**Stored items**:
****
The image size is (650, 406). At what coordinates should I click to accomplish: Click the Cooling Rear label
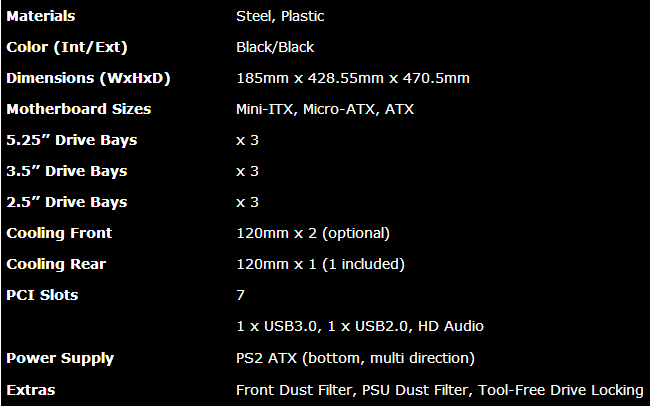[56, 264]
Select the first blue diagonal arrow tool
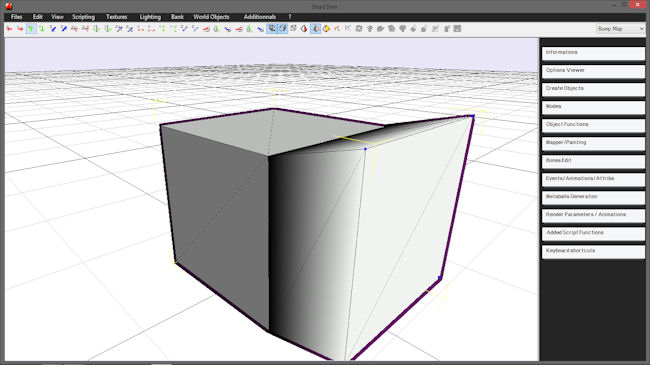The height and width of the screenshot is (365, 650). (53, 29)
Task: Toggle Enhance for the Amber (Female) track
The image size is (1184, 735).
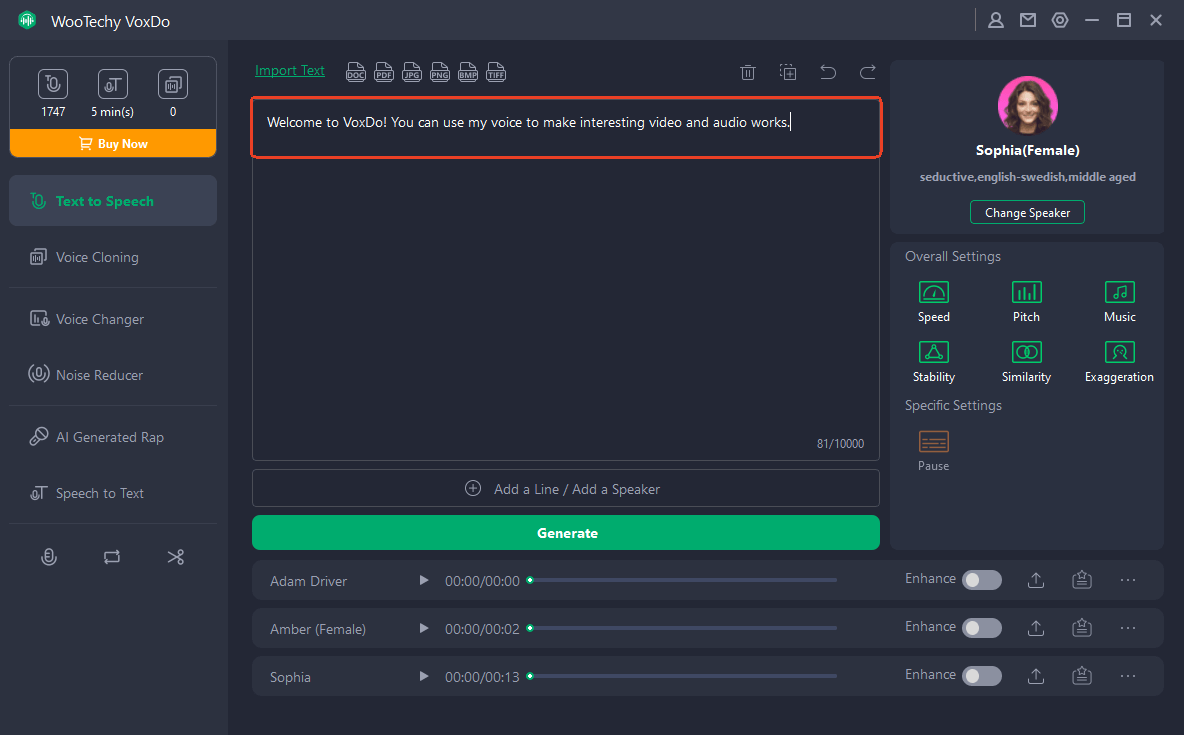Action: coord(981,627)

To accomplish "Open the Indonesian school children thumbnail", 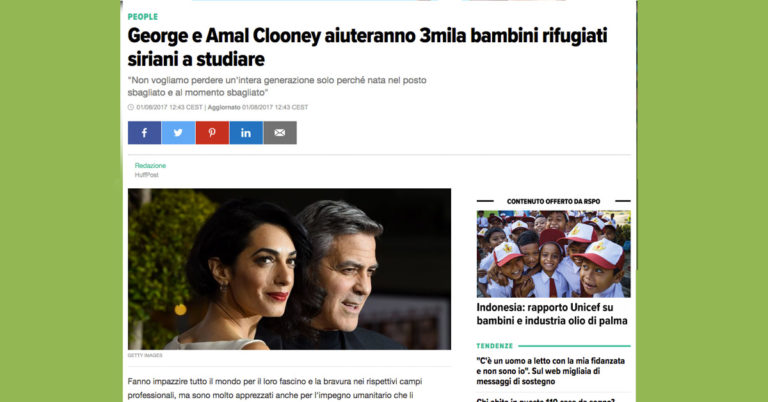I will click(553, 254).

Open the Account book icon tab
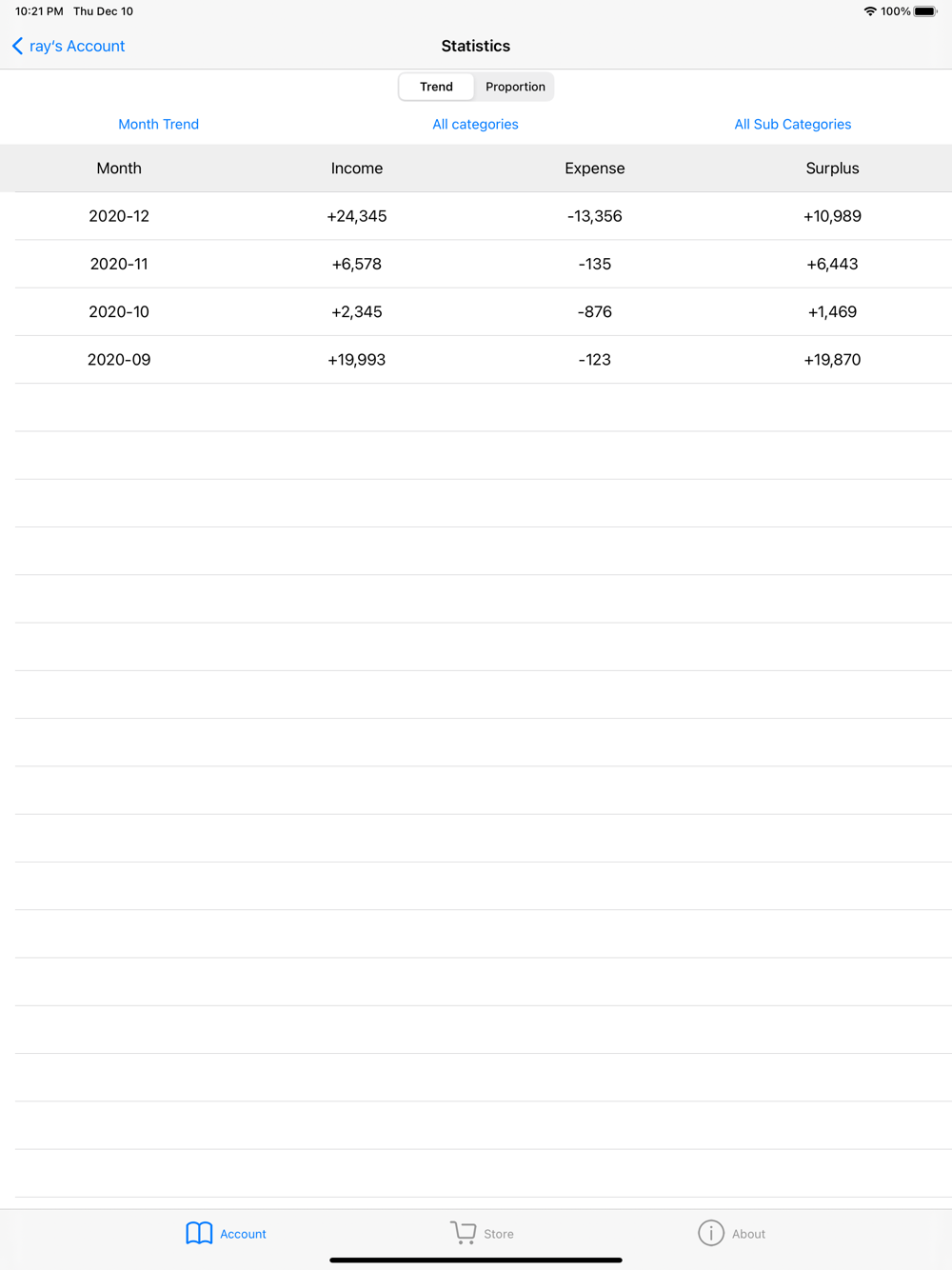point(199,1233)
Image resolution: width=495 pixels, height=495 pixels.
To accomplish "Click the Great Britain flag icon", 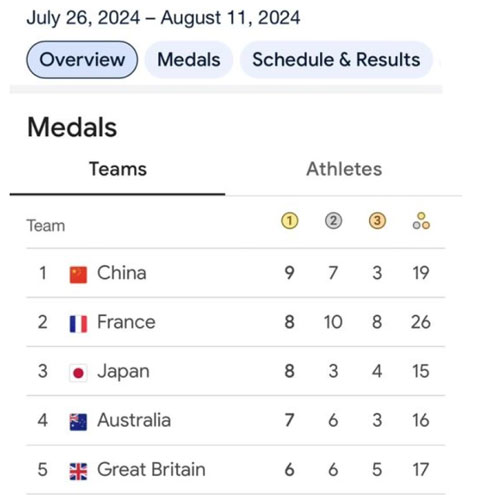I will 78,471.
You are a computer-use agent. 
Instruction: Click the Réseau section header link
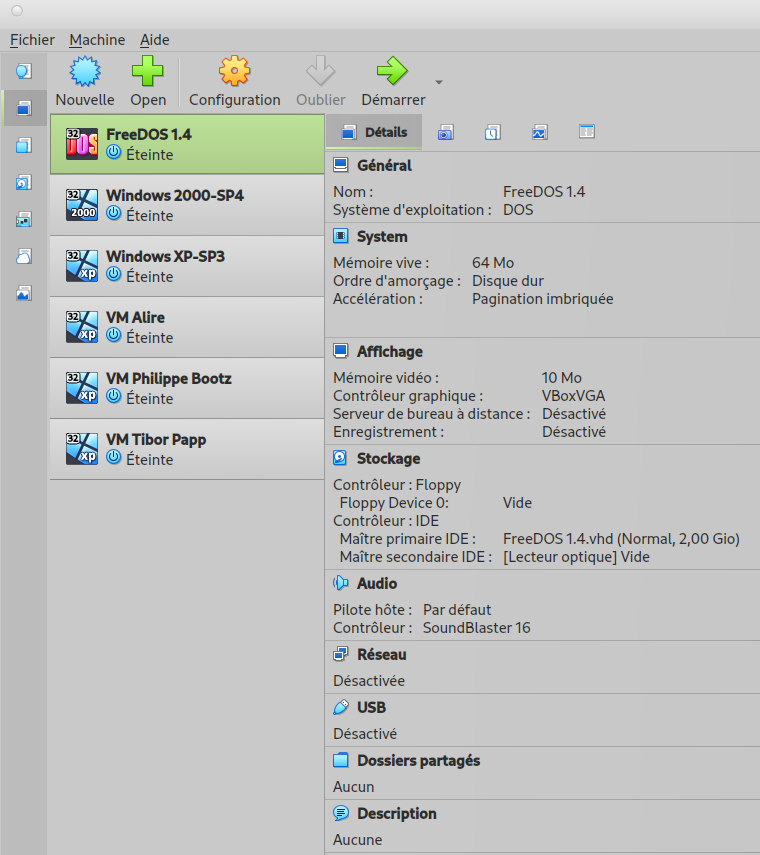tap(381, 655)
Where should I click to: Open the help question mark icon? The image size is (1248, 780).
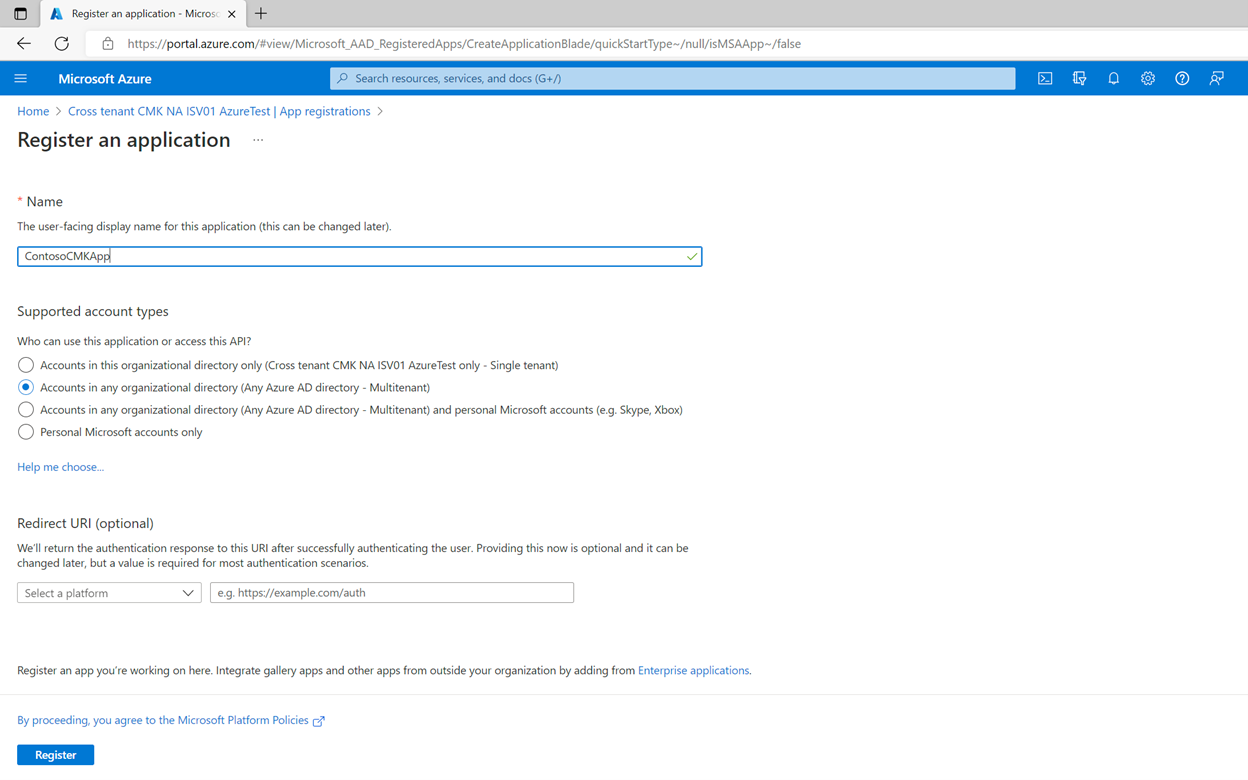[1182, 78]
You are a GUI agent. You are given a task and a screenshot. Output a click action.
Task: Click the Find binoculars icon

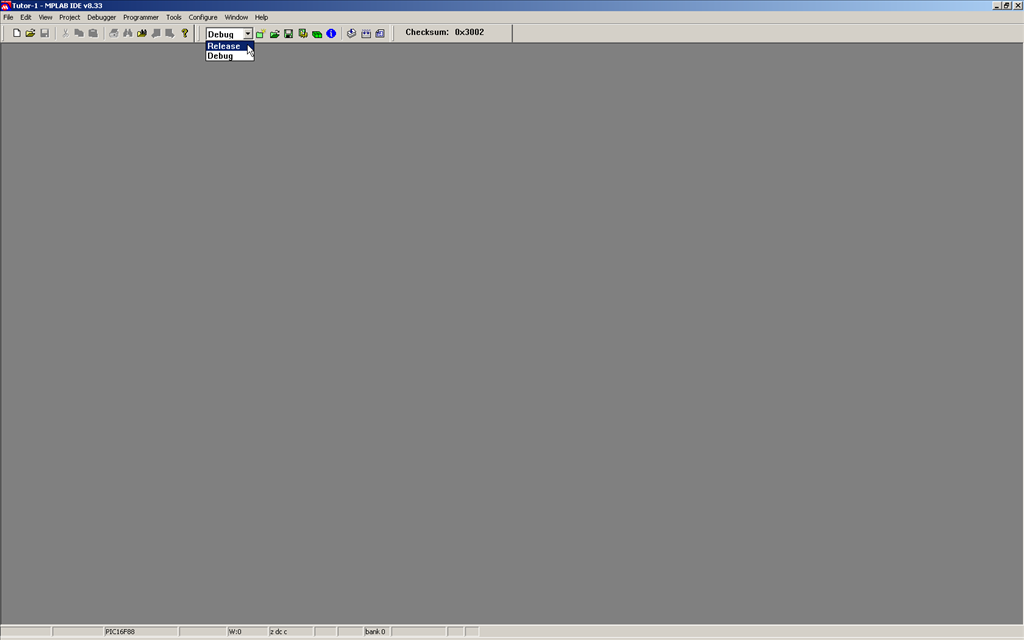click(128, 34)
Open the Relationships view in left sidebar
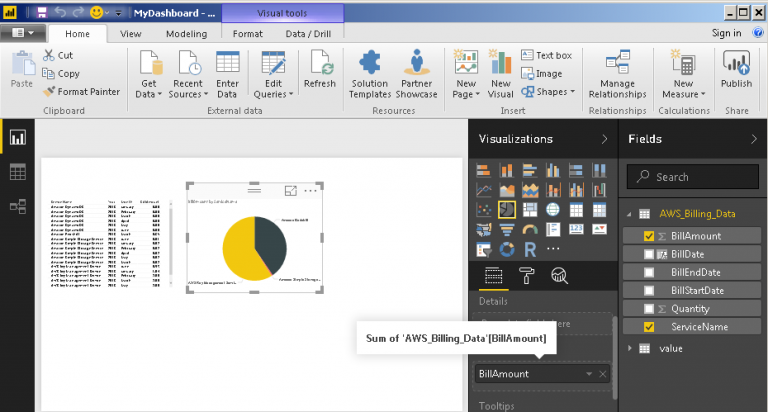 click(x=17, y=207)
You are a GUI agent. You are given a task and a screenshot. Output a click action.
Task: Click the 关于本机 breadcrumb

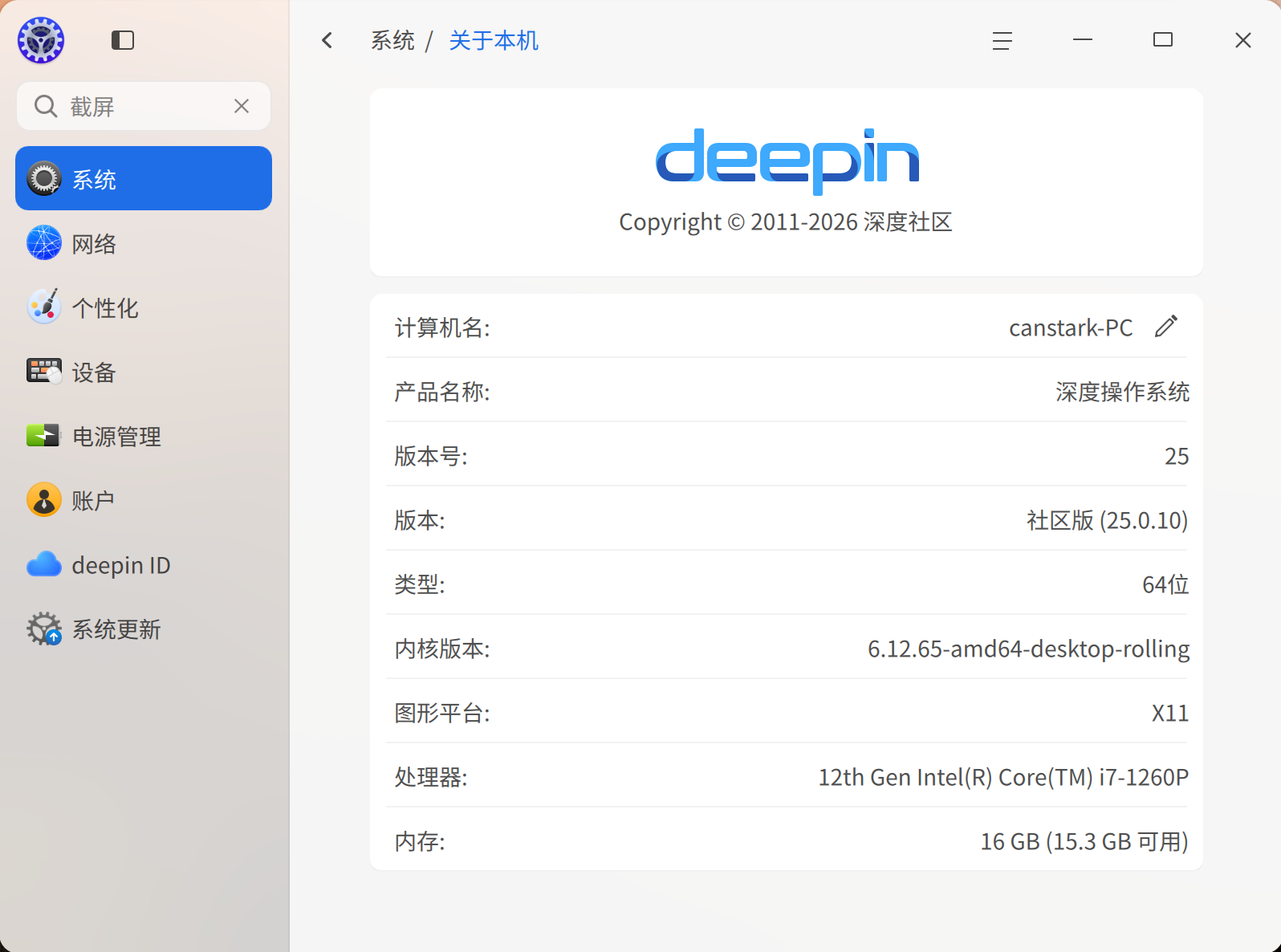pos(494,40)
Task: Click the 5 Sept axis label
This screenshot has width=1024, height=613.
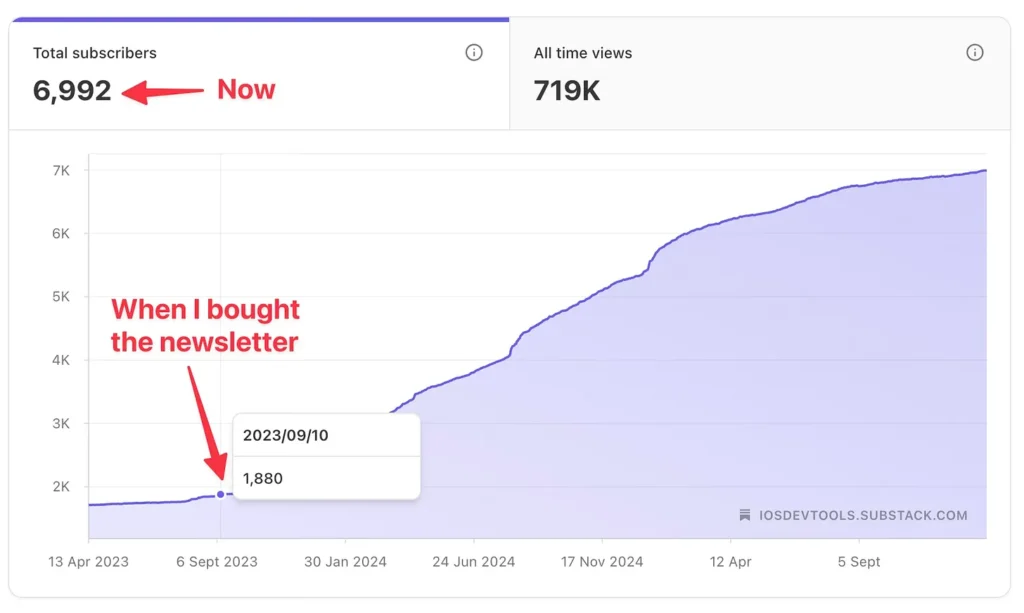Action: coord(859,561)
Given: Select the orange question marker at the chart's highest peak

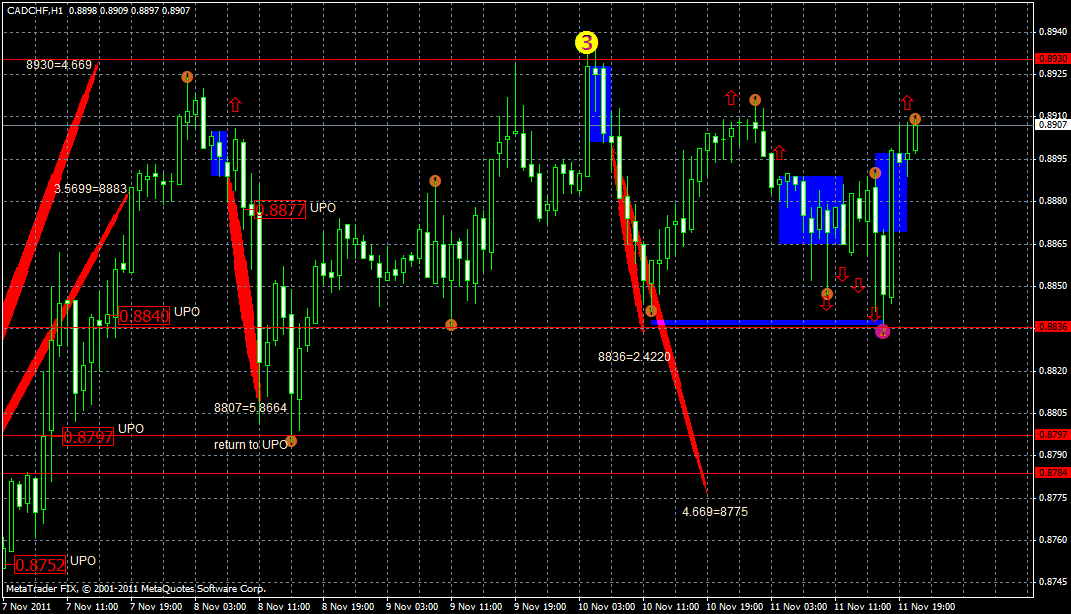Looking at the screenshot, I should tap(189, 75).
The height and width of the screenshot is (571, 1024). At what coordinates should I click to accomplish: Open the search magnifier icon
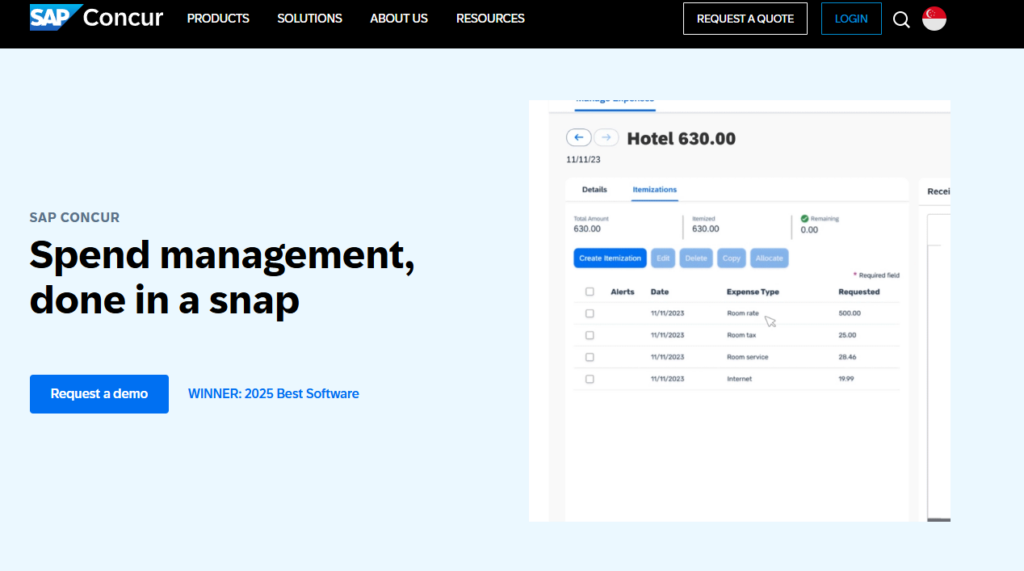tap(901, 19)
****
**Task details**:
Only what runs from the line holding "You are a computer-use agent." through the end of the entries above is to be given again, exactly, with every picture omitted.

**Result of this task**:
You are a computer-use agent. 
Instruction: Click the Réseau section header link
tap(381, 655)
Where should I click to: Open the help question mark icon? The image size is (1248, 780).
[1182, 78]
You are a GUI agent. You are given a task and a screenshot. Output a click action.
Task: Click the Find binoculars icon

click(128, 34)
Open the Relationships view in left sidebar
 click(x=17, y=207)
You are a GUI agent. You are given a task and a screenshot. Output a click action.
Task: Click the 关于本机 breadcrumb

pos(494,40)
Task: Click the 5 Sept axis label
This screenshot has width=1024, height=613.
Action: coord(859,561)
Given: Select the orange question marker at the chart's highest peak

Looking at the screenshot, I should tap(189, 75).
The height and width of the screenshot is (571, 1024). At what coordinates should I click to accomplish: Open the search magnifier icon
tap(901, 19)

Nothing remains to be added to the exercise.